What about Claude and DeepL?¶
It wouldn’t be fair to skip two other serious players.
Claude (Anthropic) - in Lokalise’s blind test, professional translators rated Claude 3.5’s translations the highest. It’s especially strong at preserving tone, humor, and literary style. If you’re translating fiction or anything where keeping the author’s “voice” matters - Claude is worth trying.
DeepL - still leads for European language pairs on automated metrics and requires the least post-editing. In blind tests, DeepL translations required 2-3x fewer edits than GPT-4o or Google Translate output. But for Ukrainian and Russian, DeepL quality is noticeably lower than for German or French - both users and benchmarks confirm this.
We did a detailed comparison of DeepL and Google Translate for Ukrainian earlier - with specific examples.
FAQ¶
Which AI translates best in 2026?¶
Based on WMT25 results, Gemini 2.5 Pro showed the best results overall - top cluster in 14 of 16 language pairs. But for specific tasks, results differ: DeepL is better for European languages by BLEU scores, Claude is best for preserving style and tone, GPT-4o handles legal texts with precise terminology well. The best approach is to test on your own text types.
Can I use Gemini or GPT-4o for official document translation?¶
No, AI translation has no legal standing. For submitting documents to German authorities, you need a sworn translation from a sworn translator (beeidigter Übersetzer - a translator who took an oath in a German court). But you can use AI to create a draft that a professional translator then reviews and certifies - this significantly speeds up the process.

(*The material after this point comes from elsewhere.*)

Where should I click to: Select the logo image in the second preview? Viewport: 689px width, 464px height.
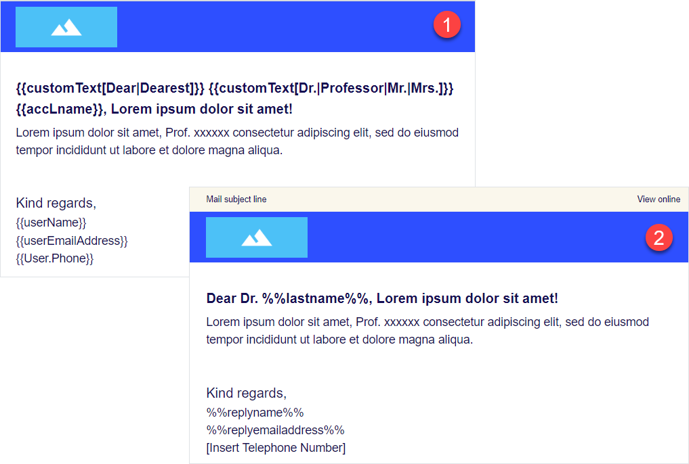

How much does translation through ChatGPT or Gemini cost?¶
ChatGPT Plus costs $20/month, Google AI Pro (Gemini) is $19.99/month. Both subscriptions provide enough for everyday translation work. Via API, translating a 100-page document costs $0.25-1.00 depending on the model - orders of magnitude cheaper than manual translation.
Do Gemini and GPT-4o translate Ukrainian well?¶
Better than a year ago, but still not perfect. For everyday texts and general correspondence, the quality is acceptable. For legal, medical, and technical documents, you definitely need a human translator to review. Pay close attention to terminology - both models sometimes substitute Russian-influenced forms or English calques when translating Ukrainian.
Which is better for MTPE - Gemini or GPT-4o?¶
For machine translation post-editing (MTPE), both models work well but with different strengths. GPT-4o generates a “cleaner” initial translation that needs fewer edits. Gemini handles large context better - you can load an entire document with a glossary and Translation Memory, and the model will account for this when translating each segment.